[Dataset entries]
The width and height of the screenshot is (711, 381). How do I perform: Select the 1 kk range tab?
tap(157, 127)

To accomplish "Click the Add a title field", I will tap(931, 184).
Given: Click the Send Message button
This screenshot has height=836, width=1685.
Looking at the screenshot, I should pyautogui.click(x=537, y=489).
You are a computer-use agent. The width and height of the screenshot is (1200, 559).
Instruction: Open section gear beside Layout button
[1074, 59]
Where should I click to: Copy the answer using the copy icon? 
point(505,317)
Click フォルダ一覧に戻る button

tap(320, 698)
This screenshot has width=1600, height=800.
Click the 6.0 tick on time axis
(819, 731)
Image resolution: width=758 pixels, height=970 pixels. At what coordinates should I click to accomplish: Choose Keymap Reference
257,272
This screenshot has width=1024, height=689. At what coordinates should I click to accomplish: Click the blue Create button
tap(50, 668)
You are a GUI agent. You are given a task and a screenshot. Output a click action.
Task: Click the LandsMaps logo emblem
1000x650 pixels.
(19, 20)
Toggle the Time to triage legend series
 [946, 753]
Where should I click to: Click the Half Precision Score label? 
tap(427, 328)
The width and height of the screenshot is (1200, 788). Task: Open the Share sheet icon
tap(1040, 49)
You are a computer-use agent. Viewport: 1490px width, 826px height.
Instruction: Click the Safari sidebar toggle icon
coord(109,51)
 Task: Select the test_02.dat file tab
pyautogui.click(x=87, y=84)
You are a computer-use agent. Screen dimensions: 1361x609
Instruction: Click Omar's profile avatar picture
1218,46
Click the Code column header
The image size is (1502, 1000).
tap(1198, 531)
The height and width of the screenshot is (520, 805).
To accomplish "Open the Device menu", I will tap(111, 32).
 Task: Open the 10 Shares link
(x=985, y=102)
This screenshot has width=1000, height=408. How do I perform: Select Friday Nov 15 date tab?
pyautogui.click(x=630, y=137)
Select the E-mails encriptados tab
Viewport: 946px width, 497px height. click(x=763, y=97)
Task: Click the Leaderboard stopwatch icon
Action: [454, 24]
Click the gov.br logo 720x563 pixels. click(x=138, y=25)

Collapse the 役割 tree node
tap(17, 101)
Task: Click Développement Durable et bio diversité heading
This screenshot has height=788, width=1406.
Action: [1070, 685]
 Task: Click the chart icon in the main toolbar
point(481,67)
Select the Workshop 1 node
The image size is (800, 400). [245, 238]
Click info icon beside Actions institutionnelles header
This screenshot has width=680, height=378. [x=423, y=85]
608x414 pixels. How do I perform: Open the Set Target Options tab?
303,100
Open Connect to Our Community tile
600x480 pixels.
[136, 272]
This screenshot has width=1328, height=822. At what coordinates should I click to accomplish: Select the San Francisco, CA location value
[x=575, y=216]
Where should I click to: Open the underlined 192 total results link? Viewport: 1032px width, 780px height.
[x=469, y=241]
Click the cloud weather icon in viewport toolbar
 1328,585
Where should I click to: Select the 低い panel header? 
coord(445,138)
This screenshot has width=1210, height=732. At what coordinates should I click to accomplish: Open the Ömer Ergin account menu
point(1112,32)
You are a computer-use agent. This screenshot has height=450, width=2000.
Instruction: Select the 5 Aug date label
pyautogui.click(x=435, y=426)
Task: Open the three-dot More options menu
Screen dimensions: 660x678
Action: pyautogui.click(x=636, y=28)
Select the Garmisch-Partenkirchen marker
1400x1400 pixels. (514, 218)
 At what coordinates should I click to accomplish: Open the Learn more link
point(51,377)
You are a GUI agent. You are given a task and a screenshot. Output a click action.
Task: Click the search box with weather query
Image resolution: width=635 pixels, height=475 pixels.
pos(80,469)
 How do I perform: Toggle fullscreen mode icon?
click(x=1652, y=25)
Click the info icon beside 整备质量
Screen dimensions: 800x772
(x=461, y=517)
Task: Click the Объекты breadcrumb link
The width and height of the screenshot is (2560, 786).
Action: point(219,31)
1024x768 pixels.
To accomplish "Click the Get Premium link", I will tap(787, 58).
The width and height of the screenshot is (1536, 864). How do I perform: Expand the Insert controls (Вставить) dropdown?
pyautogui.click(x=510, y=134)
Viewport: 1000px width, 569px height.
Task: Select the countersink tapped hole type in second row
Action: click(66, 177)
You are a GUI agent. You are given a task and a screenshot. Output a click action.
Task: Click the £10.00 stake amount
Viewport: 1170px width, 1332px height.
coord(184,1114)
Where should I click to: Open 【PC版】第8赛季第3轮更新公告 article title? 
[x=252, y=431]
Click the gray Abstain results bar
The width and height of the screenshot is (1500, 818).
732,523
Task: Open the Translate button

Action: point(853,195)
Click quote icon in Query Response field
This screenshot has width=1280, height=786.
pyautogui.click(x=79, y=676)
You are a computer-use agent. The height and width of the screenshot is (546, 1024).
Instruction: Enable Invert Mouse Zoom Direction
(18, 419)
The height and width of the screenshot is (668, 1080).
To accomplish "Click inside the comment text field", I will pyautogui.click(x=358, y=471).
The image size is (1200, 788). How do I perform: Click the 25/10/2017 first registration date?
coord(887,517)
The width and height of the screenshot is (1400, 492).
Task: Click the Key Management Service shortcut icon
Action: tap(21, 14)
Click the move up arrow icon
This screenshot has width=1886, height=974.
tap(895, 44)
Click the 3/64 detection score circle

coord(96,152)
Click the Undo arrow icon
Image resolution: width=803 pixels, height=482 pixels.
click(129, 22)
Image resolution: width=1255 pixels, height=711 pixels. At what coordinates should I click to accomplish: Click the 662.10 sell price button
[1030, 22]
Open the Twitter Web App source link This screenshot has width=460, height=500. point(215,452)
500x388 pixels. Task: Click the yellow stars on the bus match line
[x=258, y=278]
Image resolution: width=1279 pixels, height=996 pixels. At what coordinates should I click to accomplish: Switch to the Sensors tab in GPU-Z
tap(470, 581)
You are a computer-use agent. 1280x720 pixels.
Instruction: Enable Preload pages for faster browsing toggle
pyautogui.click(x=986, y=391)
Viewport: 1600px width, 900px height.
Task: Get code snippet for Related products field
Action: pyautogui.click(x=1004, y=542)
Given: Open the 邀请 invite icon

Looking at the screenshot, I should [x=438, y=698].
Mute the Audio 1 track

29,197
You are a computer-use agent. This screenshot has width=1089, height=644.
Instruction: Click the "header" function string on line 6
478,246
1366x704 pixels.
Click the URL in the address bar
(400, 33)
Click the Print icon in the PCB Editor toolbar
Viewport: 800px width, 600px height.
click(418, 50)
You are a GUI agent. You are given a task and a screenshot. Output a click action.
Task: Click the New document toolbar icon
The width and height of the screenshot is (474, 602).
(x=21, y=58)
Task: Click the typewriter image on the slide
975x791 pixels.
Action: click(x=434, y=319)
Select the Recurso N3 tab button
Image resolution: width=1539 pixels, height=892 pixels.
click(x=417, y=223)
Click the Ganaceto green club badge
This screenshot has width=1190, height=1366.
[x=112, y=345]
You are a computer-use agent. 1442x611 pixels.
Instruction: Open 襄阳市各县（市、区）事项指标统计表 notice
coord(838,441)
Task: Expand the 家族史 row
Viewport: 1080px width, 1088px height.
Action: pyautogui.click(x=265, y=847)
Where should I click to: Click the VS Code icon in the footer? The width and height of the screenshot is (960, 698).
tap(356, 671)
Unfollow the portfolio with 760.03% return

- Directions -
Determine how many of the lines above include the word "will", then give that number and nothing else.

- Result of this exercise -
4